6 Replies Latest reply on Sep 2, 2011 4:41 PM by MicahVillmow

    Is it possible for the host to read/write a buffer written/read by the GPU kernel while the kernel is running?

    maelteir

      Hi all,

      I am trying to write a code that needs collaboration between the host and device. Specifically:

      1- The device sets a variable X to a non-zero value and waits for Y to be non-zero.

      2- The host reads X, when it becomes non-zero, it sets Y to non-zero value.

      Below is the code running on the GPU and CPU.

      This code hangs, so I assume that reading and writing by the host to variables manipulated by the GPU kernel is not possible while the kernel is running.

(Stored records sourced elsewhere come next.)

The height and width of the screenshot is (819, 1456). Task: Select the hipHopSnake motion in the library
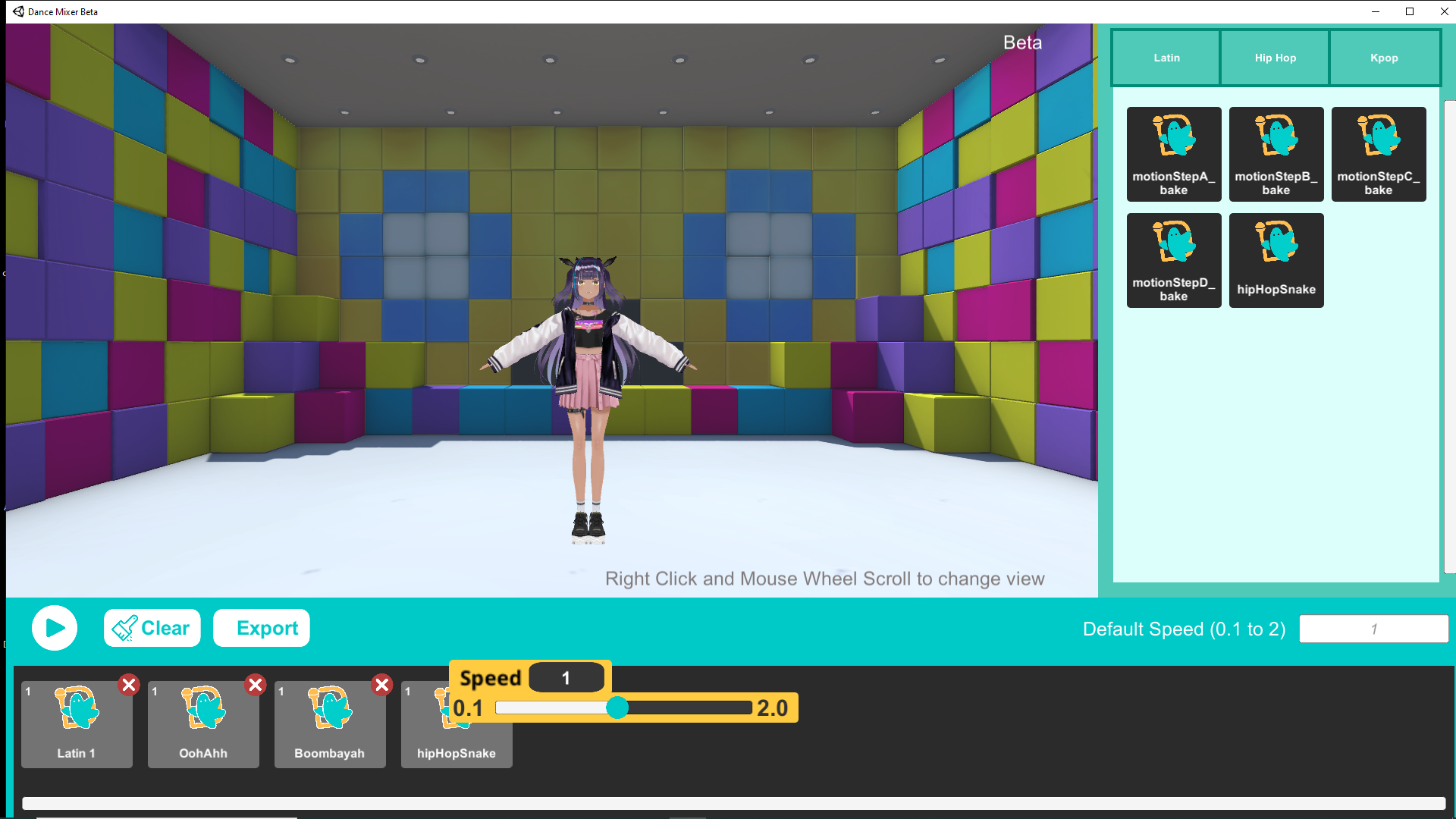click(1276, 260)
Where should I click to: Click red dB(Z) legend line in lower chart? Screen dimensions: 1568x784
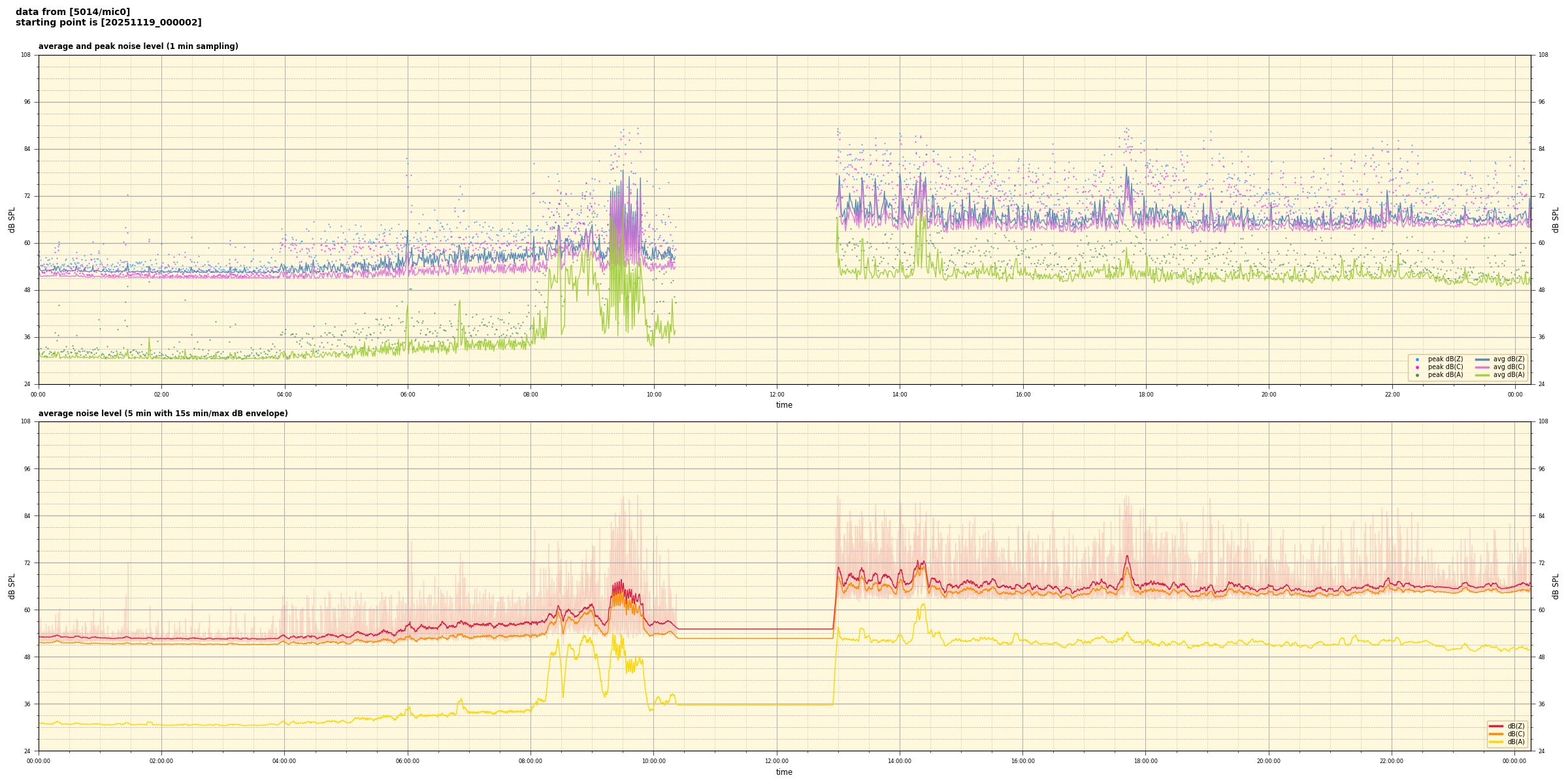coord(1495,726)
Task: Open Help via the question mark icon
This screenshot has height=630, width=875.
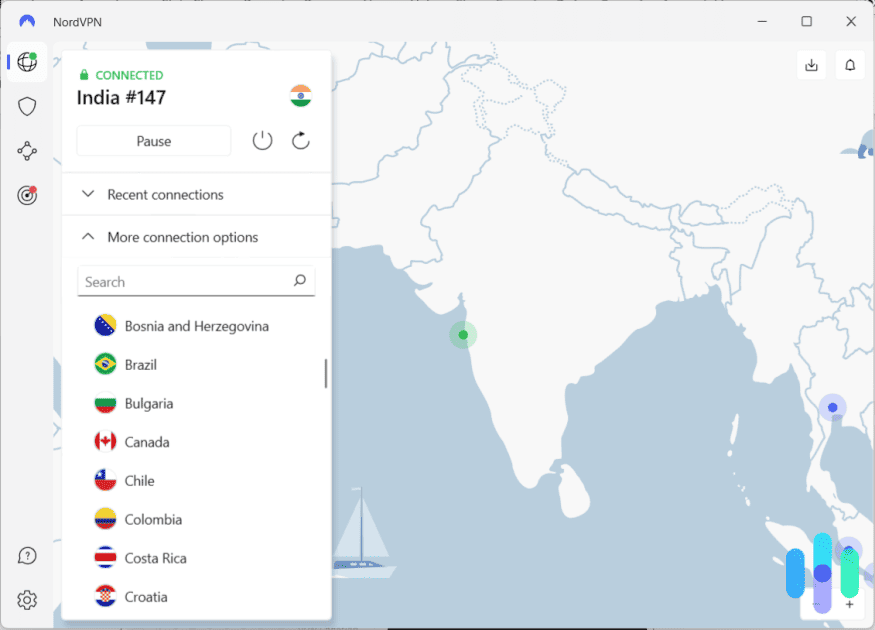Action: (x=27, y=555)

Is that true?

       

      Thank you.

      -------------------- GPU kernel code -------------------- int tid = get_global_id(0); Y[tid]=0; X[tid]=tid; while (1) { if ( Y[tid] > 0 ) break; } ----------- CPU code ----------- for (int i=0; i< numThreads; i++) Y[i]=0; count=0; while (1) { clEnqueueReadBuffer(...,X,....) for (int i=0; i< numThreads; i++) { if ( Y[i] == 0) { if (X[i] > 0) { Y[i]=1; count++; } } if (count > 0 ) clEnqueueWriteBuffer(...,Y,....) if (count == numThreads) break; //All threads are done }

        • Is it possible for the host to read/write a buffer written/read by the GPU kernel while the kernel is running?
          notzed

          Not the way you've done it, and i doubt it's possible (at least, not portably), I'd also question if it were even desirable.

          The memory model allows that Y[tid] to be cached in a register for the whole run of the kernel.  Even with a global barrier() and persumably making it volatile, it could be cached in the local work-group multi-processor (MP) (my reading of section 3.3.1 of the spec).

          Atomic functions are multi-MP coherent, but I don't know if that extends to device memory writes from the host.

          Not sure about aync_workgroup_copy() either.

          Also queues by default (and all implementations?) are in-order, so you couldn't invoke a kernel and then a memory copy - the memory copy will (appear to) wait till the kernel is done before executing.  Although you could try multiple queues.

          The whole design looks very suspect to start with - why have 1 thread on the cpu perform per-thread dispatch decisions when there's  potentially thousands of threads on the other end that can make the decision without an extremely expensive synchronisation every iteration.